If the page has already been loaded before the script is called then all the metadata, cookie, query variables etc had already traveled unprotect via HTTP over the network.
So redirect to HTTPS at this point is pretty much useless.
This is the same reason why “HTTPS Everywhere” is not available for Safari, quoting from the EFF FAQ “the Safari extension API does not offer a way to perform secure rewriting of http requests to https”.

— Giu · Nov 10, 08:32 AM · #

HI Giu

I think you’re being a little harsh here. If you’re correct in your technical details then only the initial “glance” at the website is unencrypted. All future dealings on the website will be encrypted after the user is redirected to HTTPS.

I suppose you could argue that a snoop would know what site you’re visiting, but with this extension they won’t necessarily know what you’re doing there. And even if you went in via the HTTPS entrance straight off, a snoop would still know what site it is you’re visiting because that isn’t encrypted.

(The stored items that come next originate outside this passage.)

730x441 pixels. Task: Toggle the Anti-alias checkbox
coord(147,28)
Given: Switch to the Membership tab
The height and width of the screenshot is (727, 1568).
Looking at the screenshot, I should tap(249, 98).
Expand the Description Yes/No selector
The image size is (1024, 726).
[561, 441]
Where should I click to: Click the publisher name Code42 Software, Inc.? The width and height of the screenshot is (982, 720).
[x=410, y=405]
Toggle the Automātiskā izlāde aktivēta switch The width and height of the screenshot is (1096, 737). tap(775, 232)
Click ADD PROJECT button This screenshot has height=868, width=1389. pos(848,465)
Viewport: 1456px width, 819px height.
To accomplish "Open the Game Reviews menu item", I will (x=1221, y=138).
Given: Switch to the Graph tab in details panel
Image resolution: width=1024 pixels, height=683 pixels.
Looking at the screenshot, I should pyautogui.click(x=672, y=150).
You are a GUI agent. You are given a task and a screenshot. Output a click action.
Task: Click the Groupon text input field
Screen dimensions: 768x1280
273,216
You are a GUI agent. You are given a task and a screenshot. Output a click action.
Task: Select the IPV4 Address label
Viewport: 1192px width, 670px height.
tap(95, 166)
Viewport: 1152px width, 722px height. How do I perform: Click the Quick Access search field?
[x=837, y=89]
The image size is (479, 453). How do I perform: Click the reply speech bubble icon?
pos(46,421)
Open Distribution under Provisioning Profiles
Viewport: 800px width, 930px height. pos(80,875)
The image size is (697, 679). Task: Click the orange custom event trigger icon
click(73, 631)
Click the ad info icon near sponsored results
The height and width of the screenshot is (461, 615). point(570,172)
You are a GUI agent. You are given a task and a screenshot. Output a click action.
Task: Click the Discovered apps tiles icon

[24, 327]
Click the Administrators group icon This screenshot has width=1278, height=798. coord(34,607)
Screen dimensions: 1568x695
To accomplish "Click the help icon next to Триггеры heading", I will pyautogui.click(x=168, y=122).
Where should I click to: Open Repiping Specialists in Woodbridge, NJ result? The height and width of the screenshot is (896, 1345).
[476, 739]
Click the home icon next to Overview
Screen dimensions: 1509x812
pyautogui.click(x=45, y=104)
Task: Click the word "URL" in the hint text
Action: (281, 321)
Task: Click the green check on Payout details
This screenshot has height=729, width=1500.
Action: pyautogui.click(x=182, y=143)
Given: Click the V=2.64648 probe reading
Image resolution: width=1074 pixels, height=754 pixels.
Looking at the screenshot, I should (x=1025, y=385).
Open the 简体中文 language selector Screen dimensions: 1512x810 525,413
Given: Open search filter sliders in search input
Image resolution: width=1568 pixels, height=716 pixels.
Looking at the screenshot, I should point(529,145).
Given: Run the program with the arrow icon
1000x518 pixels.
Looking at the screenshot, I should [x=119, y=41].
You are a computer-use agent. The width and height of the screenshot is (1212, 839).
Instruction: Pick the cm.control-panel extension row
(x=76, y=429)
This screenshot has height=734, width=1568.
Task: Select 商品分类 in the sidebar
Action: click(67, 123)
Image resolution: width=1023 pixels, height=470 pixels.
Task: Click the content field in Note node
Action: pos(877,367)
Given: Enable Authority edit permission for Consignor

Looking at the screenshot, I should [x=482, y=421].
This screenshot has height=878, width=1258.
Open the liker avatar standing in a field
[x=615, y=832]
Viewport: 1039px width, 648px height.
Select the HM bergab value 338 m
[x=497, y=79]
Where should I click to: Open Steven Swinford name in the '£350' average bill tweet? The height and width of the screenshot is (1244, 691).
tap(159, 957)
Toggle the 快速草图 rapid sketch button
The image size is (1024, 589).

Keir · Nov 10, 09:59 AM · #

Yep but the real problem is all the information (authentication cookie, tracking cookie, etc) that will be sent on that first, unprotected, connection. As soon that the browser requests the page all the information is compromised.
Now, I am not saying that this extension it’s totally useless, it’s just misleading saying that this brings the power of HTTPS Everywhere to Safari because clearly it doesn’t. There is a clear reason why EFF hasn’t developed that extension for Safari, and it isn’t that they hate Safari, it’s just not safe enought. So I guess this extension could be fine with a giant disclaimer, otherwise it’s just misleading potential users in a false sense of security.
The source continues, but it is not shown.